The humour is broad and obvious though occasionally amusing. A few gags are too contrived to really work up laughs. For example Scout Leader Rogers' (David Koechner) Dolly Parton obsession is only there so Landon can stage a zombie attack to the theme song from Nine to Five (1980). The same goes for the zombie sing along to Britney Spears' 'Hit Me Baby, One More Time.' Wilson, Mochizuki and Landon are clearly fans of zombie movies given they lift so many ideas and images from genre favourites: the convenience store raid from Shaun of the Dead, the military bomb threat from Return of the Living Dead (1985), the action hero gets tooled up montage from Evil Dead II: Dead By Dawn (1987), even the infamous cunnilingus gag from Re-Animator (1985). However, there are a few decent original ideas including the trampoline escape sequence and a fun scene with zombie cats. As a raunchy teen comedy it is capable of towering crassness (e.g. Carter awestruck by a jiggling pair of big zombie breasts) but also moments of ingratiating subtlety (Augie gives zombie Rogers his wig back so he can retain his dignity). Especially well handled is the strip club scene where the boys confront a zombie lap dancer. Here Landon, screenwriter of Disturbia (2007) and three films in the Paranormal Activity franchise, does a fine job exploring the latent fear that underlines adolescent sexual curiosity as teenage fantasy turns into nightmare.

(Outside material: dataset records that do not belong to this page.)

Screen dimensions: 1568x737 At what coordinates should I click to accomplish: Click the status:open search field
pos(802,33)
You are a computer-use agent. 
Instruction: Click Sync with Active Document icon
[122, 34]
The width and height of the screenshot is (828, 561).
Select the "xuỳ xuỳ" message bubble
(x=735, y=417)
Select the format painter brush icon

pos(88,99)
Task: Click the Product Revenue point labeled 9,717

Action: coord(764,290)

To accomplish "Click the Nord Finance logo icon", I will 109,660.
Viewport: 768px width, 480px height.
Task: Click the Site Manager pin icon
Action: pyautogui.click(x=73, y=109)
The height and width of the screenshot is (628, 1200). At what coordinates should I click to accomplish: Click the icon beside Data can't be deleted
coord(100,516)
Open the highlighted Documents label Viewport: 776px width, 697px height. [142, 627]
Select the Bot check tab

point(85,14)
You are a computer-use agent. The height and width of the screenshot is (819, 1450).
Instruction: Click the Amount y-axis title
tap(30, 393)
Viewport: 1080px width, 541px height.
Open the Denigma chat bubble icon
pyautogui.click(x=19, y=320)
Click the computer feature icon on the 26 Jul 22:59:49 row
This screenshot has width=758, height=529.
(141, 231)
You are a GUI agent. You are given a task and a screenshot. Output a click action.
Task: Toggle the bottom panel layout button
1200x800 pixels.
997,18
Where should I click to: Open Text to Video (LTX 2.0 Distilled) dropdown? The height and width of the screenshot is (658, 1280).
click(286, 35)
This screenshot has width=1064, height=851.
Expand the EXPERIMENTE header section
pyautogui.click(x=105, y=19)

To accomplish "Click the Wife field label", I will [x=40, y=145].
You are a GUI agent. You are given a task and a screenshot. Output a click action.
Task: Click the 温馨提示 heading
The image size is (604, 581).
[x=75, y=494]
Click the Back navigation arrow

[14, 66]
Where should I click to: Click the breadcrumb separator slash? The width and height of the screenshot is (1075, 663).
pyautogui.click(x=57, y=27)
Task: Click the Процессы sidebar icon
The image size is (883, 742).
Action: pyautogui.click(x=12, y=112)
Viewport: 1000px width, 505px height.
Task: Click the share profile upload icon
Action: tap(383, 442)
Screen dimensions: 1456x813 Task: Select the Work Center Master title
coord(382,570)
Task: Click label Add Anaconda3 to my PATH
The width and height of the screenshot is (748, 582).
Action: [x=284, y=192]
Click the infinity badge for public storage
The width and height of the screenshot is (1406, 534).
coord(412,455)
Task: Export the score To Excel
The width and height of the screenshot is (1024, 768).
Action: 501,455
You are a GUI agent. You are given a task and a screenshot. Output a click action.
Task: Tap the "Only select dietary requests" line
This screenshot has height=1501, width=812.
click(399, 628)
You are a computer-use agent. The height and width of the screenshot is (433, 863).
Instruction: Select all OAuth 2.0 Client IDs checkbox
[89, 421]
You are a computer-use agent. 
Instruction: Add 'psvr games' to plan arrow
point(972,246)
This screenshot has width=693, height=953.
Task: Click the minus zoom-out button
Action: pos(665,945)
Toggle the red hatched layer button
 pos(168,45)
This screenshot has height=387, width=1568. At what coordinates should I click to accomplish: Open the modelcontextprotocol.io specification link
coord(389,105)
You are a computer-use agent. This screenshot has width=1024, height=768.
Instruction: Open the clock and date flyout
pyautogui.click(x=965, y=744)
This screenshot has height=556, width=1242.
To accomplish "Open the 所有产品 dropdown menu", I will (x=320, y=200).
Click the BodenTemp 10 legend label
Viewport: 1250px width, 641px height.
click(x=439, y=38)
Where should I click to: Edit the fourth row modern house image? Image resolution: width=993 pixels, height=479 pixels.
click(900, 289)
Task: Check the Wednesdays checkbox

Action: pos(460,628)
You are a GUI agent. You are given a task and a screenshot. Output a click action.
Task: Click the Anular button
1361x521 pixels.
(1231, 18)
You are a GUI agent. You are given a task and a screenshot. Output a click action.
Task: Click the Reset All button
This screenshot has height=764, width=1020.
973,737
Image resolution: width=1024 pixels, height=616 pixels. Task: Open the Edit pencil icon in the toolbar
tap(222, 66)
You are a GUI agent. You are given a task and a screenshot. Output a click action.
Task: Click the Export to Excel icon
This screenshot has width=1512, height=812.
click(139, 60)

Characterization proves variable. While Ben and Augie are engaging and share an interesting dynamic, love interest Kendall is merely a plot device and Carter largely a catalyst to fuel conflict. He contributes little besides sarcasm and complaining. To the film's credit it does manage to have things both ways with the character of Denise who is both sexy and strong, a gun-toting fetish figure in denim short-shorts in the Claudia Jennings mould. Along with being the toughest character in the film she is pleasingly nuanced, lamenting the high school obsession with popularity that stranded her in a dead-end job. Scouts Guide to the Zombie Apocalypse functions at its best as a coming-of-age fable with scouting as a metaphor. Augie clings to scouting as his connection to the past whereas Ben and Carter worry their friendship and membership in the scouts will leave them stunted in infancy. Amidst the hit-and-miss humour the script has a fairly sophisticated message arguing one need not abandon our childhood values to pursue adulthood but rather learn from past lessons to grow. That plus a wince-inducing gag with an elastic zombie penis.